My concern is this: while we've learned to create robust solutions from somewhat unreliable components, little of what we know about reliability extends to this new world of machine-learning components that can embody systematic error, model inadequacies, or an inability to adapt and learn as conditions evolve.  This exposes us to a wide range of new failure modalities never before seen, and that could challenge the industry and the computer science community to overcome.  We lack systematic ways to recognize and respond to these new kinds of systematic flaws.

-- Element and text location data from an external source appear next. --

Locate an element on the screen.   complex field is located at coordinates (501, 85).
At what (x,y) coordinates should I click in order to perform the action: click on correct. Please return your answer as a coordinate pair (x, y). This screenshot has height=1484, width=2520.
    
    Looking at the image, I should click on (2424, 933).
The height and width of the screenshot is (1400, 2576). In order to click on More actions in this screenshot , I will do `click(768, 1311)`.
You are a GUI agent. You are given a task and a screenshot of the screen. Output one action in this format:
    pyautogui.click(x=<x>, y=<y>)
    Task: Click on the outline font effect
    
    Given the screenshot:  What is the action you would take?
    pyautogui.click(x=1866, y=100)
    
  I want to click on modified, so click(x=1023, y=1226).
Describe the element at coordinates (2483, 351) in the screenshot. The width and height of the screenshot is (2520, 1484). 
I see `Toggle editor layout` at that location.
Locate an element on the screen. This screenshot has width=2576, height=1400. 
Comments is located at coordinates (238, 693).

Systematic error also creates new and worrying attack surfaces that hackers and others might exploit.  Knowing how a machine learning system is trained, a terrorist might circulate some photoshopped images of him or herself with very pale makeup and light brown or blond hair, to bind other biometrics that are harder to change (like fingerprints, corneal patterns) with interpretations suggesting "not a threat".  Knowing how a self-driving car makes decisions, a hacker might trick it into driving into a pylon.

Welcome to the new world of complex systems with inadequate artificial intelligences.  The public places far too much confidence in these systems, and our research community has been far too complacent.  We need to open our eyes to the risks, and to teach the public about them, too.